- Assignment -
Everything in the listing below should be repeated verbatim, apart from the pictures.

- Task material -
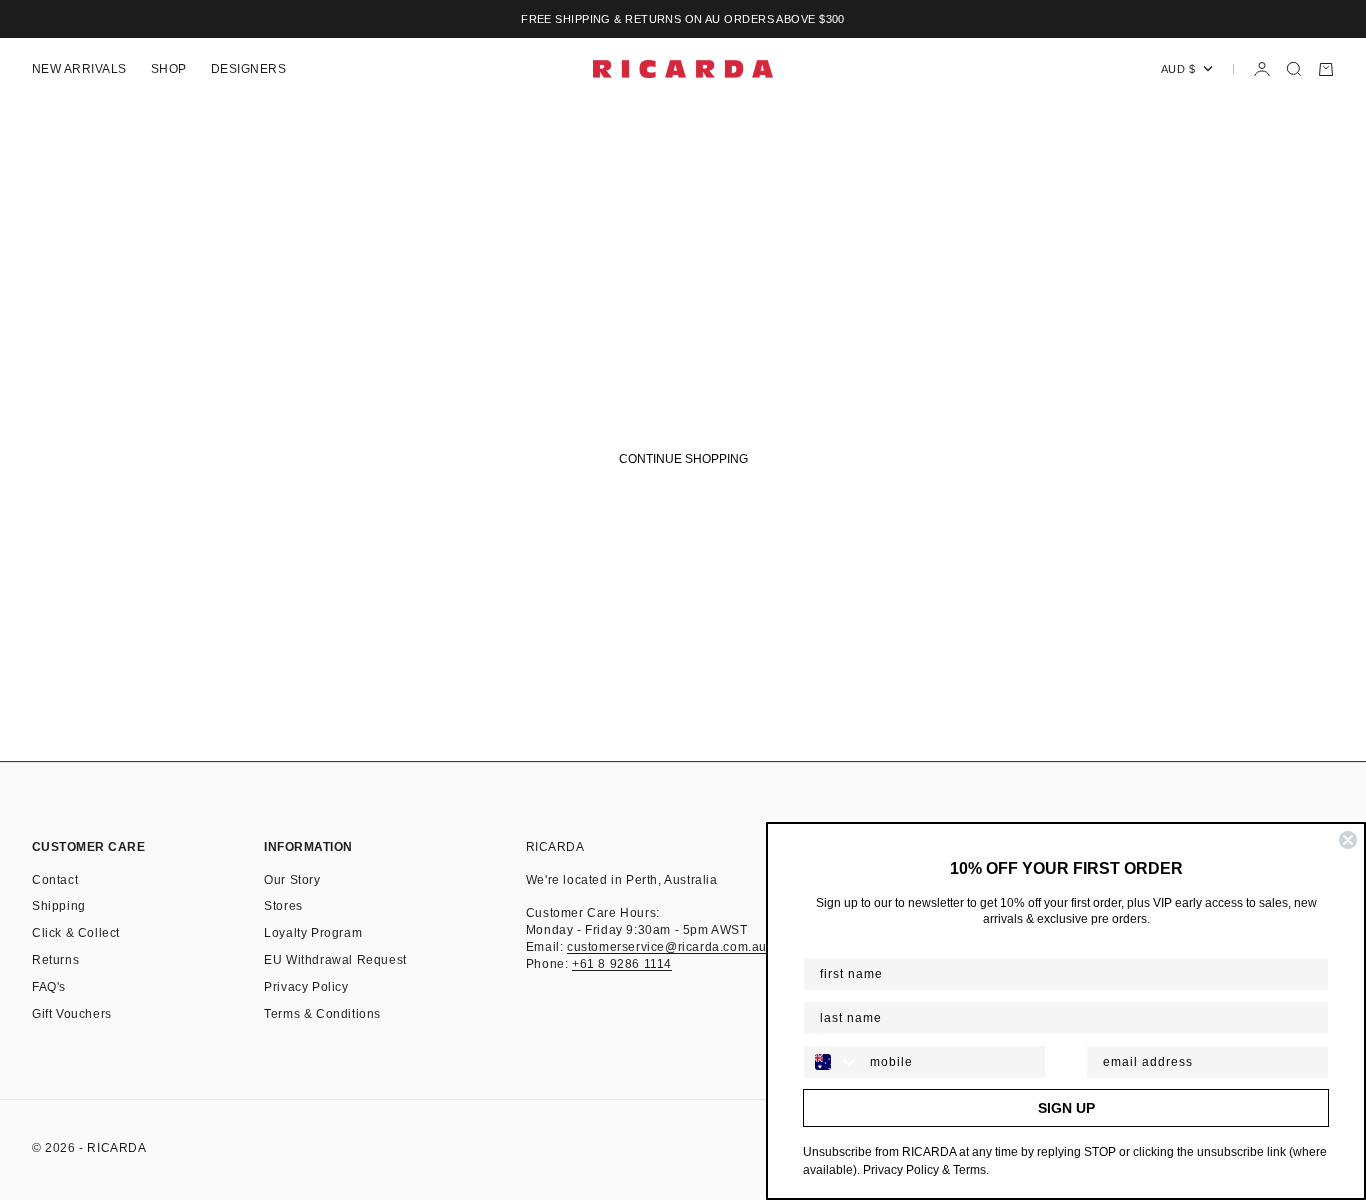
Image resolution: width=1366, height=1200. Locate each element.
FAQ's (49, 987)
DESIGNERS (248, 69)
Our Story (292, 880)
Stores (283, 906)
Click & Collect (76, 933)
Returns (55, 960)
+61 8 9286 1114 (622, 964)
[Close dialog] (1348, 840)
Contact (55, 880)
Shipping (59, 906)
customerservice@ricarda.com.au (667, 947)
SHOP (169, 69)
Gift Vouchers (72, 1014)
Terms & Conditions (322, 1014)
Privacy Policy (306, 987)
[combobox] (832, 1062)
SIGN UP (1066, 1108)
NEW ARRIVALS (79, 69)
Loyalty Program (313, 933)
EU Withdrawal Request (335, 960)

- Result for this exercise -
Image resolution: width=1366, height=1200. Locate each element.
FAQ's (49, 987)
DESIGNERS (248, 69)
Our Story (292, 880)
Stores (283, 906)
Click & Collect (76, 933)
Returns (55, 960)
+61 8 9286 1114 (622, 964)
[Close dialog] (1348, 840)
Contact (55, 880)
Shipping (59, 906)
customerservice@ricarda.com.au (667, 947)
SHOP (169, 69)
Gift Vouchers (72, 1014)
Terms & Conditions (322, 1014)
Privacy Policy (306, 987)
[combobox] (832, 1062)
SIGN UP (1066, 1108)
NEW ARRIVALS (79, 69)
Loyalty Program (313, 933)
EU Withdrawal Request (335, 960)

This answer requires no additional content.